By the 2010s, it was no longer possible for me to teach so optimistically. When global climate change came to public attention in the 1980s, I reduced my energy consumption. But it became clear that personal actions, while necessary, were grossly inadequate to face the tsunami of greenhouse gas emissions. And worse, there was no longer a bipartisan consensus in the U.S. about the value of protecting the environment. Powerful interests had captured one political party and hobbled the other. As a result, the federal government was paralyzed in the face of the climate crisis.
Erik McGregor
My students now faced a future filled with the disruptions of a warming world.
So I left. I retired from my associate professorship because the urgency to halt the accumulation of greenhouse gasses cannot be ignored. I've joined the ranks of the climate activists who have been fighting for years.
Climate activists come from many backgrounds, like the faith-focused groups who seek better care for creation, the medical groups who recognize climate change is a public health issue or the Native Americans protesting a pipeline in North Dakota. These activists move on many fronts, from renewables to public transportation to eating less meat. But we share a common goal of ensuring that the burdens of the transition to a low-carbon economy don't fall on those least able to absorb those burdens. In many ways this echoes the active citizenry that accomplished so much in decades past, replenishing the hope that once flowed effortlessly to my students in the classroom.
Time is short and the odds still long, but I will do everything I can. On Aug. 29, I was arrested while participating in a non-violent direct action. Eight of us blocked the doors of the Brooklyn offices of National Grid, a partner in the Algonquin Incremental Market (AIM) pipeline. Spectra Energy is currently laying this 42-inch diameter pipe across a wedge of New York State, to bring fracked gas from Pennsylvania to National Grid subsidiaries in Massachusetts and Rhode Island.
The AIM pipeline has no benefit for New York State, where fracking for gas like this is banned. Yet it forces us to bear the risk. Compounding the normal dangers of pipes carrying gas, AIM runs right past the aging Indian Point Nuclear Power complex in Westchester County. If this Spectra pipeline were to explode like a Spectra pipeline in Pennsylvania did in April, the resulting damage to the nuclear facility could be catastrophic.
Mayors and town councils all along its route have called for its halt. New York's Gov. Cuomo asked Spectra to pause while an independent safety study is conducted. New York senators Schumer and Gillibrand asked the Federal Energy Regulatory Commission (FERC) to put a halt to construction while such a study is carried out.
Spectra and FERC both declined these requests.
Erik McGregor
And so, with government helpless, activists have turned to the prospective purchaser. We want National Grid to cancel the contract to buy this gas and instead commit to moving towards clean energy. With no buyer for its gas, this pipeline project would no longer be economically viable.
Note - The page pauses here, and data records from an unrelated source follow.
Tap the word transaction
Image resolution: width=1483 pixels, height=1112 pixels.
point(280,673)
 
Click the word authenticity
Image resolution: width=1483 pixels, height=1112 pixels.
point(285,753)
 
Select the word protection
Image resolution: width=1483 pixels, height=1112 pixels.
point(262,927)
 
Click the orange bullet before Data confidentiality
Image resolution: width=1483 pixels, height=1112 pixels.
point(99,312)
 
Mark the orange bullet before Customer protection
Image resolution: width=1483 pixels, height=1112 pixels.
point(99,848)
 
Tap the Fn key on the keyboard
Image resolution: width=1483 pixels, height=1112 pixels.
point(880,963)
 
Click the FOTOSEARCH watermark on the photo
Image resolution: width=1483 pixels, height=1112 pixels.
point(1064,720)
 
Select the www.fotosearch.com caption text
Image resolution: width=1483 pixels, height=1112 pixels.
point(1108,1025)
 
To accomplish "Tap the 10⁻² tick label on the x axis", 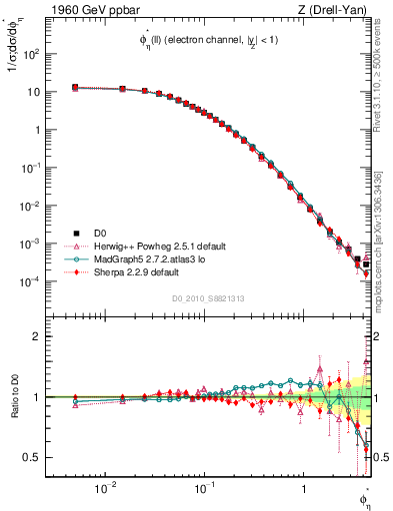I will (x=105, y=488).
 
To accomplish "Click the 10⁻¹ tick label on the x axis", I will (x=203, y=488).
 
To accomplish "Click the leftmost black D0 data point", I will (x=75, y=88).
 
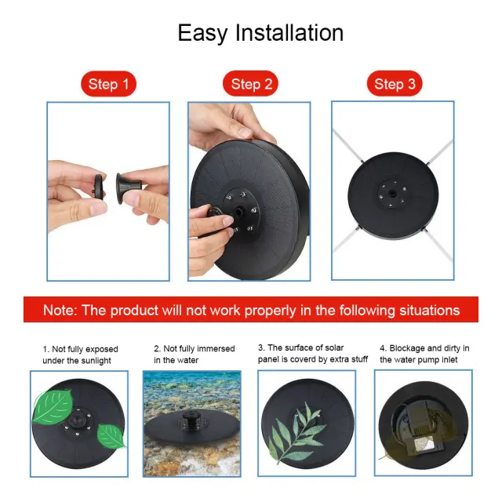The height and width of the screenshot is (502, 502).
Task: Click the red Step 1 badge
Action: click(108, 84)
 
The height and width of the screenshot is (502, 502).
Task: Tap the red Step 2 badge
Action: click(250, 84)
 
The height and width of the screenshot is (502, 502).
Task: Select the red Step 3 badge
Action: click(395, 84)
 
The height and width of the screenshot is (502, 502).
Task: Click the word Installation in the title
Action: click(289, 33)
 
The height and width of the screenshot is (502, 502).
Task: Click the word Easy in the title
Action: click(202, 33)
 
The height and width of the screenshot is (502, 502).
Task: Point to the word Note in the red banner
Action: click(60, 310)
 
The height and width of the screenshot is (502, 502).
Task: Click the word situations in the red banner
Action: click(429, 310)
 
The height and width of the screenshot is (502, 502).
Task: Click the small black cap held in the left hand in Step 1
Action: click(99, 187)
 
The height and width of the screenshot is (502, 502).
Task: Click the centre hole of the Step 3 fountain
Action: click(392, 193)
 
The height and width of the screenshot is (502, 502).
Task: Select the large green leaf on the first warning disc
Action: click(53, 406)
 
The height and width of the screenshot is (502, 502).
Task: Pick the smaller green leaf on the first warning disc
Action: click(111, 436)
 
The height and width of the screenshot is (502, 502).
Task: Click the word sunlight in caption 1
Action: click(94, 361)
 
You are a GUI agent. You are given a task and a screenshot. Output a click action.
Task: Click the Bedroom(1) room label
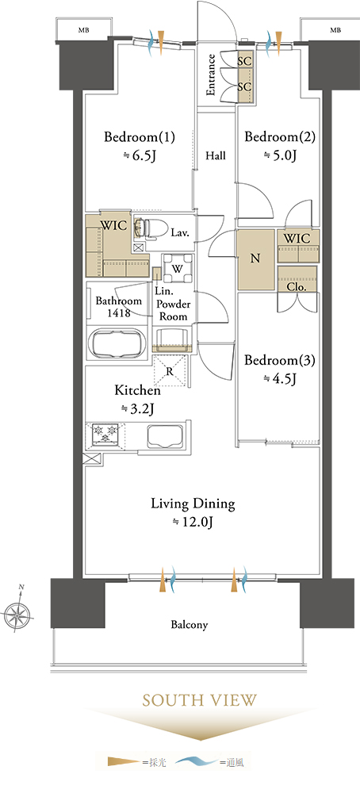pyautogui.click(x=140, y=137)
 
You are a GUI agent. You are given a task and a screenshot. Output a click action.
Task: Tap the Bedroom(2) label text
pyautogui.click(x=280, y=137)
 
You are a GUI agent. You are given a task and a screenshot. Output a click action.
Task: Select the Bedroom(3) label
pyautogui.click(x=280, y=361)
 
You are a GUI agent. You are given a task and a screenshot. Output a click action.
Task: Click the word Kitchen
pyautogui.click(x=137, y=390)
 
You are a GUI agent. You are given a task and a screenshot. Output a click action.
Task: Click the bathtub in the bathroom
pyautogui.click(x=117, y=343)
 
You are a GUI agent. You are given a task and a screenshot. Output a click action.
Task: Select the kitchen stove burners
pyautogui.click(x=105, y=434)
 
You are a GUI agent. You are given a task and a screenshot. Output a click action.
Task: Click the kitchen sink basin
pyautogui.click(x=166, y=435)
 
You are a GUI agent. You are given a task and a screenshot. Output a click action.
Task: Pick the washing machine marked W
pyautogui.click(x=177, y=270)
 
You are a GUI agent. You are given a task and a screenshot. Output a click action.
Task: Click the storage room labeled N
pyautogui.click(x=256, y=259)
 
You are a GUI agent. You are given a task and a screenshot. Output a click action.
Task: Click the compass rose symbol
pyautogui.click(x=17, y=614)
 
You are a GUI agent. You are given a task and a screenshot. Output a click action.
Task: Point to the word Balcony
pyautogui.click(x=189, y=625)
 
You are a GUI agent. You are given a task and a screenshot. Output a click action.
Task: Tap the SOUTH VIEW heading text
pyautogui.click(x=200, y=700)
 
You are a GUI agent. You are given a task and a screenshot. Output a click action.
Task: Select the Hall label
pyautogui.click(x=216, y=155)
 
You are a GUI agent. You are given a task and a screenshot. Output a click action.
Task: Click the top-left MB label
pyautogui.click(x=83, y=30)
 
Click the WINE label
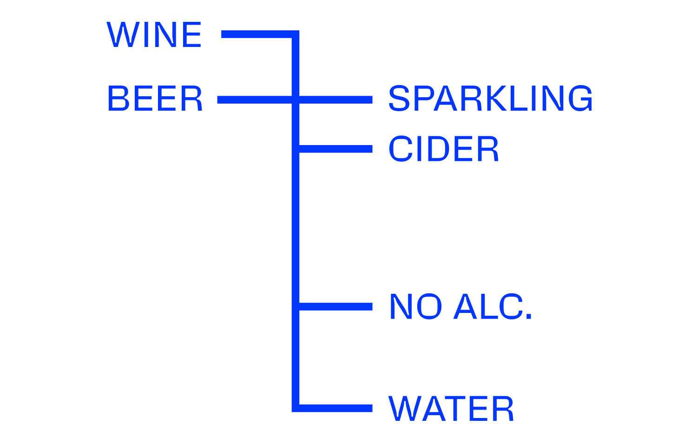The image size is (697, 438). pos(154,34)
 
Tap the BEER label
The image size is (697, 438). pos(155,99)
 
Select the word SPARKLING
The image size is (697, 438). pos(490,99)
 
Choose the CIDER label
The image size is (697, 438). pos(443,149)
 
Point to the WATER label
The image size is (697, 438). pos(451,409)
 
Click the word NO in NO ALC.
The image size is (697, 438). pos(415,307)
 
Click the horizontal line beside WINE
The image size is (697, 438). pos(256,34)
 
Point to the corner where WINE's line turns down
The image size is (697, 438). pos(296,34)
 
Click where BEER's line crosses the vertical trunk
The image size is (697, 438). pos(296,100)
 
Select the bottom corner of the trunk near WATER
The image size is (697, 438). pos(296,408)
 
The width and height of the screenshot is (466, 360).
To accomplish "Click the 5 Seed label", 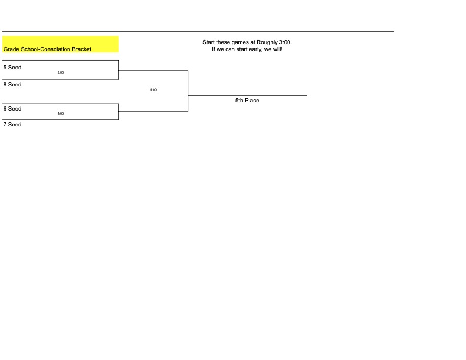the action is pos(12,68).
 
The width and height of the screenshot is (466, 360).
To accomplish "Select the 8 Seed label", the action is pos(12,85).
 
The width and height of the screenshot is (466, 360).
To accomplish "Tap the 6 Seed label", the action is pos(12,109).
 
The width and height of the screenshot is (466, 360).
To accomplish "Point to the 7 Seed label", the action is pos(12,125).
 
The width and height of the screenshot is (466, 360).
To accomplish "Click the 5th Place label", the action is pos(247,101).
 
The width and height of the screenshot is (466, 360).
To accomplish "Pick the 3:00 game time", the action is pos(61,72).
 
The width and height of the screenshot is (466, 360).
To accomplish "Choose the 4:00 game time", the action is pos(61,114).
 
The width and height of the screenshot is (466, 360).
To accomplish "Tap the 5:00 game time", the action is pos(153,89).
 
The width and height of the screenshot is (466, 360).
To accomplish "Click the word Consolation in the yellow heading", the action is pos(55,49).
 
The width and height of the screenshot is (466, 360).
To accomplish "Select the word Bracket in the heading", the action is pos(81,49).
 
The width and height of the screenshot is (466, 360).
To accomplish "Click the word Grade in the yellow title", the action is pos(11,49).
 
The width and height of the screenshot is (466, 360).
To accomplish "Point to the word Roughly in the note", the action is pos(267,42).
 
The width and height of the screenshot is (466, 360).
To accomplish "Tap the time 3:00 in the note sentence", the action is pos(285,42).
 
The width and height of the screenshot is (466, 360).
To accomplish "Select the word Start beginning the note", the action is pos(209,42).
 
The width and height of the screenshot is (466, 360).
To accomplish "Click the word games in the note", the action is pos(241,42).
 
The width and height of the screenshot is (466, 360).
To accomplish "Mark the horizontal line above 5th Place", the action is pos(247,96).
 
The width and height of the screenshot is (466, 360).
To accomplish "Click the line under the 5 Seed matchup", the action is pos(61,79).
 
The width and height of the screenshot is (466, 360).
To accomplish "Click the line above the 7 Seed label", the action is pos(61,119).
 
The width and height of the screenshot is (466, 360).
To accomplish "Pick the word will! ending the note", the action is pos(278,49).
We need to stop building the fossil fuel infrastructure that will commit us to burning gas for the next 40 years. We need to shift decisively towards renewable energy. That is the infrastructure we should be building.
But activists can't do it alone. The pipeline is scheduled for completion in November, so we don't have the time it took to build the Keystone XL movement. It must be stopped now. Now is the time for leaders like Schumer to step up and tell FERC to do its job protecting Americans.
For years I did my job, teaching the next generation about the progress made by previous ones. Now I feel it's my duty to be part of that process.
Sara Stidstone Gronim joined 350Brooklyn.org to work with others on local solutions to climate change. She was formerly an associate professor of history at the Post campus of Long Island University.